» Exercise objective
Put every line of the entries below into a JSON list of strings, with one string for each line. Leave out any blank lines.

(Records)
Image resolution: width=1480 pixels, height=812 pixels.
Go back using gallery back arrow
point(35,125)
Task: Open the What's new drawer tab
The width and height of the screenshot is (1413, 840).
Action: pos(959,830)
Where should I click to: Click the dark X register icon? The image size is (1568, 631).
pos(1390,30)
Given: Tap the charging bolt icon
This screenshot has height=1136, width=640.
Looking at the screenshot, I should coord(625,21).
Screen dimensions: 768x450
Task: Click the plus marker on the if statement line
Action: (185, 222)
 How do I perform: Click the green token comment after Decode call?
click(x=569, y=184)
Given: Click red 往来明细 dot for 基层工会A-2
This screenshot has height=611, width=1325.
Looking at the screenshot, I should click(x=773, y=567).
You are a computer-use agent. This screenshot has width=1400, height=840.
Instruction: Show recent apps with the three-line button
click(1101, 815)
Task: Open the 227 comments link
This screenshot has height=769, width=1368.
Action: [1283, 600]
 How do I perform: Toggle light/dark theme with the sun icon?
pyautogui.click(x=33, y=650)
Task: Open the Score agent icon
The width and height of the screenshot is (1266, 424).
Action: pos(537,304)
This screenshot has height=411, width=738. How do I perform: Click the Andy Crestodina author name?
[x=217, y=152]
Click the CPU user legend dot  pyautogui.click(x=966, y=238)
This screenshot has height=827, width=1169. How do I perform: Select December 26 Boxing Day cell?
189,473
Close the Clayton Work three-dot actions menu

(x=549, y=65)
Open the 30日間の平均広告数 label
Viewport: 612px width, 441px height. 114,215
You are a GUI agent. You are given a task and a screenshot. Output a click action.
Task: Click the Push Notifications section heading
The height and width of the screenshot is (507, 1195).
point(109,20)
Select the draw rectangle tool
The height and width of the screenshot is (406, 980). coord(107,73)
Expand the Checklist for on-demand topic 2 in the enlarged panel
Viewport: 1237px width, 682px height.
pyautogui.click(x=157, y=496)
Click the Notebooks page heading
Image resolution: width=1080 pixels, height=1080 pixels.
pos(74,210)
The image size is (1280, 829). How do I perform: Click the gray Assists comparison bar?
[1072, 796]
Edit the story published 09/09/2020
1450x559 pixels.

» Written answer
[
  "Image resolution: width=1480 pixels, height=812 pixels.",
  "Go back using gallery back arrow",
  "point(35,125)",
  "Task: Open the What's new drawer tab",
  "The width and height of the screenshot is (1413, 840).",
  "Action: pos(959,830)",
  "Where should I click to: Click the dark X register icon? The image size is (1568, 631).",
  "pos(1390,30)",
  "Given: Tap the charging bolt icon",
  "This screenshot has height=1136, width=640.",
  "Looking at the screenshot, I should coord(625,21).",
  "Screen dimensions: 768x450",
  "Task: Click the plus marker on the if statement line",
  "Action: (185, 222)",
  " How do I perform: Click the green token comment after Decode call?",
  "click(x=569, y=184)",
  "Given: Click red 往来明细 dot for 基层工会A-2",
  "This screenshot has height=611, width=1325.",
  "Looking at the screenshot, I should click(x=773, y=567).",
  "You are a computer-use agent. This screenshot has width=1400, height=840.",
  "Instruction: Show recent apps with the three-line button",
  "click(1101, 815)",
  "Task: Open the 227 comments link",
  "This screenshot has height=769, width=1368.",
  "Action: [1283, 600]",
  " How do I perform: Toggle light/dark theme with the sun icon?",
  "pyautogui.click(x=33, y=650)",
  "Task: Open the Score agent icon",
  "The width and height of the screenshot is (1266, 424).",
  "Action: pos(537,304)",
  "This screenshot has height=411, width=738. How do I perform: Click the Andy Crestodina author name?",
  "[x=217, y=152]",
  "Click the CPU user legend dot  pyautogui.click(x=966, y=238)",
  "This screenshot has height=827, width=1169. How do I perform: Select December 26 Boxing Day cell?",
  "189,473",
  "Close the Clayton Work three-dot actions menu",
  "(x=549, y=65)",
  "Open the 30日間の平均広告数 label",
  "Viewport: 612px width, 441px height. 114,215",
  "You are a GUI agent. You are given a task and a screenshot. Output a click action.",
  "Task: Click the Push Notifications section heading",
  "The height and width of the screenshot is (507, 1195).",
  "point(109,20)",
  "Select the draw rectangle tool",
  "The height and width of the screenshot is (406, 980). coord(107,73)",
  "Expand the Checklist for on-demand topic 2 in the enlarged panel",
  "Viewport: 1237px width, 682px height.",
  "pyautogui.click(x=157, y=496)",
  "Click the Notebooks page heading",
  "Image resolution: width=1080 pixels, height=1080 pixels.",
  "pos(74,210)",
  "The image size is (1280, 829). How do I perform: Click the gray Assists comparison bar?",
  "[1072, 796]",
  "Edit the story published 09/09/2020",
  "1450x559 pixels."
]